Chi Square Test in Stata 2

June 16, 2019

Let's look at an alternate way of performing a chi-square test in Stata, this time using the tabi command. First, let's load up the auto dataset and recode the rep78 variable into a new categorical variable:

sysuse auto, clear
gen rep78_cat = ""
replace rep78_cat = "OK" if rep78 >= 4 & rep78 < .
replace rep78_cat = "NOK" if rep78 < 4 & rep78 > 0

Here we recoded the variable rep78 into a new variable called rep78_cat, denoting repair records less than 4 as NOK and greater than or equal to 4 as OK (based on the interpretation that repair records graded 5 indicates very good and 1 indicates very poor).
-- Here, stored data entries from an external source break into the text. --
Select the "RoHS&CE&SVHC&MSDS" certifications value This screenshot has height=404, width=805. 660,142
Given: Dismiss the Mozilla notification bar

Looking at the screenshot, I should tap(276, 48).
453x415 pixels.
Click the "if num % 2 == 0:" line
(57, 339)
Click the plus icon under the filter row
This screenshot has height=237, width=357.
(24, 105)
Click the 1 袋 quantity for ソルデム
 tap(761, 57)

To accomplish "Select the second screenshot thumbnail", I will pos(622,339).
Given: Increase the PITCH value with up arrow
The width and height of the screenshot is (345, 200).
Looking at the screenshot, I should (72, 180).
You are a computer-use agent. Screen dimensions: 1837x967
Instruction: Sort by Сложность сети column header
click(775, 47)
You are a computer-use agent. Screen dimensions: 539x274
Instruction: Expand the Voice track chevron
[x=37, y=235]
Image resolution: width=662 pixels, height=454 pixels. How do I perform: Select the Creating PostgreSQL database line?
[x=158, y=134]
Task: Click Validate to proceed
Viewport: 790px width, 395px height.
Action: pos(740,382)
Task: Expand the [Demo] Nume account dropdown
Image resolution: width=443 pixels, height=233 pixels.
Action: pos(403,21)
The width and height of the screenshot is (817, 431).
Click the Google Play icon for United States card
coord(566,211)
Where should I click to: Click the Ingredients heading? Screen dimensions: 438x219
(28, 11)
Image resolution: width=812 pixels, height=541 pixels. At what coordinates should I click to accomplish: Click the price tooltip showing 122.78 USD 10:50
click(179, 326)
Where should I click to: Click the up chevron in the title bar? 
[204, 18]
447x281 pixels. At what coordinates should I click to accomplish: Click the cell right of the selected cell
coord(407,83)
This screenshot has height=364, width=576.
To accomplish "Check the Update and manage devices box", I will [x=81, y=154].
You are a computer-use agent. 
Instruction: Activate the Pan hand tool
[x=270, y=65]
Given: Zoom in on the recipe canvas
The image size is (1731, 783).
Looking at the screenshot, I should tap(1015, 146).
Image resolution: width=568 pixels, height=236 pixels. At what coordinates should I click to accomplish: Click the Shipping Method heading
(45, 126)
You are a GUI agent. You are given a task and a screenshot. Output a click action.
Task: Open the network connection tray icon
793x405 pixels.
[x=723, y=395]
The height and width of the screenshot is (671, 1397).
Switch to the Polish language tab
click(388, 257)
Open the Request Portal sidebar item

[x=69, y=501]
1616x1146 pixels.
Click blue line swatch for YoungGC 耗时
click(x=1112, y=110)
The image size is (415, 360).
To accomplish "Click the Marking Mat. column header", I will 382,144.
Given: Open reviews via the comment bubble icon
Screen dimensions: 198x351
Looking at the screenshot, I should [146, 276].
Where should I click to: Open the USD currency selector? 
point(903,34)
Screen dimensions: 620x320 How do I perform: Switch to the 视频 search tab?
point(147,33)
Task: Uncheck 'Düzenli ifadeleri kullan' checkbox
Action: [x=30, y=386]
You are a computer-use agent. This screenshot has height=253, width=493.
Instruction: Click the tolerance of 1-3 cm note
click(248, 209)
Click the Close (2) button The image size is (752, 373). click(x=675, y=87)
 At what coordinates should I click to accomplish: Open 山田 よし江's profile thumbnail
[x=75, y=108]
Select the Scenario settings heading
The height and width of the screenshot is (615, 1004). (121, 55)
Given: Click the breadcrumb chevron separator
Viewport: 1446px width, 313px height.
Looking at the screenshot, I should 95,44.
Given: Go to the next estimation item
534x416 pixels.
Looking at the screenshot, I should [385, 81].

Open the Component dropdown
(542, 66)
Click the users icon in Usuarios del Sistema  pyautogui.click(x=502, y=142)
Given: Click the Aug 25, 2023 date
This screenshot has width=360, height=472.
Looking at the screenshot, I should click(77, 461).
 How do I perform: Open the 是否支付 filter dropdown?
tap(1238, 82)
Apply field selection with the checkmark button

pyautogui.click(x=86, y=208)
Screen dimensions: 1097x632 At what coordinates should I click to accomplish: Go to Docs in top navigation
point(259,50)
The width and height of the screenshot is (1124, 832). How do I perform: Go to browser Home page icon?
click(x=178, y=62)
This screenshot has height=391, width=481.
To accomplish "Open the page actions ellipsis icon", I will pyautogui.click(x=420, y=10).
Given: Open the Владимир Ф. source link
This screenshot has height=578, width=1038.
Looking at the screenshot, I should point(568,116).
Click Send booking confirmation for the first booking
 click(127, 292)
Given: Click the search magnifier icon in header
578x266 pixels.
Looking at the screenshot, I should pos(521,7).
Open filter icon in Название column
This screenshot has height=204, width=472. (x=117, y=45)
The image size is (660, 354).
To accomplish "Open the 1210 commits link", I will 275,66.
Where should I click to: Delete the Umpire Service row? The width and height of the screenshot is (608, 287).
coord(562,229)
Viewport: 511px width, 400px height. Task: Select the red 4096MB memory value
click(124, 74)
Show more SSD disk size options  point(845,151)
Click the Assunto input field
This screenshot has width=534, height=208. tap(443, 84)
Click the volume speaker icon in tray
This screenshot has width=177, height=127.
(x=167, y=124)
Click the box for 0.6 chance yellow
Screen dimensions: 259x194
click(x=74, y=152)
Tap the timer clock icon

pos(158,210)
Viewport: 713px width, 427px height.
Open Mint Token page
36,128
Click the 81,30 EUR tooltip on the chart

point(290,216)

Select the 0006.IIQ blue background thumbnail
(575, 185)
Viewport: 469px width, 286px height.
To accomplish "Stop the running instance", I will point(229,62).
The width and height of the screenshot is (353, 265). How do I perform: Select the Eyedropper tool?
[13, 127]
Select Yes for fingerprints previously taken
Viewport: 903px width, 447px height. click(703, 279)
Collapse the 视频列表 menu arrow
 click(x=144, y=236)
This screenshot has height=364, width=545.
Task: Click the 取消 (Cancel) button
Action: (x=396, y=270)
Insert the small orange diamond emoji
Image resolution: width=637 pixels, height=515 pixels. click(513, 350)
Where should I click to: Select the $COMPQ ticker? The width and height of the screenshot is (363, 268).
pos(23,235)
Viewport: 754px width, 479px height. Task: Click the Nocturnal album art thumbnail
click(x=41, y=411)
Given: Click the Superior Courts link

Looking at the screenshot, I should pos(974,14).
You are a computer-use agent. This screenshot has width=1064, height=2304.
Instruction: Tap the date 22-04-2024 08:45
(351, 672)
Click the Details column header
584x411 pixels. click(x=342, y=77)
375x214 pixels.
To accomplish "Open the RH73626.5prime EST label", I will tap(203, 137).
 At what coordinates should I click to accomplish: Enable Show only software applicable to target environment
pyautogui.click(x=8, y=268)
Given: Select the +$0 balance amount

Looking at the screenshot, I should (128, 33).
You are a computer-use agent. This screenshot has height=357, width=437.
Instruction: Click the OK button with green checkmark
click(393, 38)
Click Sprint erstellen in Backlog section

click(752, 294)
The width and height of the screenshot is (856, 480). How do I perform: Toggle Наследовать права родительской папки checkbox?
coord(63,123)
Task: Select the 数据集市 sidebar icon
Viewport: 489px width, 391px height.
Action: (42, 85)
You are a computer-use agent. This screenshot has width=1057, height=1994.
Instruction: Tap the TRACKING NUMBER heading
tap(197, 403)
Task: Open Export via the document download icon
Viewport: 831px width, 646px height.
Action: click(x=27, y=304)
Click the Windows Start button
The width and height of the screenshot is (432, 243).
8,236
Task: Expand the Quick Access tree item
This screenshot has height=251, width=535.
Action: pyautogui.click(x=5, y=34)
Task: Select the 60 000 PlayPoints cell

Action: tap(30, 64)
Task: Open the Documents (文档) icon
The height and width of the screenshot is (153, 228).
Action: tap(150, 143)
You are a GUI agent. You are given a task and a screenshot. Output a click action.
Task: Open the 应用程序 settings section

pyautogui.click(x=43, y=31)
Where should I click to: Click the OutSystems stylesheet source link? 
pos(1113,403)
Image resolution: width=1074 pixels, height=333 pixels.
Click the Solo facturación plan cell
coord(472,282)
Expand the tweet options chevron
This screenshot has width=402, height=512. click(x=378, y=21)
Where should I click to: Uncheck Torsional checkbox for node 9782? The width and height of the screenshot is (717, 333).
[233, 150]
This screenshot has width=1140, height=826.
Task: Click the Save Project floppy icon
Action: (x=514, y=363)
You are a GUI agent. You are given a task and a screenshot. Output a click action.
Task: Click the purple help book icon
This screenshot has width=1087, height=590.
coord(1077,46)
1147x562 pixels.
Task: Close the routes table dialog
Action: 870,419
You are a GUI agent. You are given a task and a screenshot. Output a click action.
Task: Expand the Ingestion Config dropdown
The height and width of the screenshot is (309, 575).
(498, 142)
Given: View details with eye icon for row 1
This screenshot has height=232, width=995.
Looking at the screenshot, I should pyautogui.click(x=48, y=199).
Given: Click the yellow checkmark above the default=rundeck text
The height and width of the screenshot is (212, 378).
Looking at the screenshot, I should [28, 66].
Next, let's create a contingency table:

contract foreign rep78_cat
list

The contract command creates a new dataset with the counts of each combination of foreign and rep78_cat. Then we list it, showing all observations in the current dataset, which, which in this case will be the summary of combinations.

Next, we'll use the tabi command to perform the Chi-square test. The tabi command requires you to manually input a frequency table so first we have to extract from the results in the previous step. The output of the contract command gave us the following table:

Domestic, OK: 11
Domestic, NOK: 37
Foreign, OK : 18
Foreign, NOK: 3

In order to perform the chi-square test we feed this data into the tabi command like so:

tabi 11 37 \ 18 3, chi2

This results in 23.6449, which is the test statistic for the Chi-square test, as well as a p-value of 0.000. Given the p-value we can assume that the results are statistically significant. Consequently we can reject the null hypothesis of no association and conclude that there is a significant relationship between the car's origin and respective repair records. In an upcoming post we'll look more at how to determine the strength or direction of the this type of association.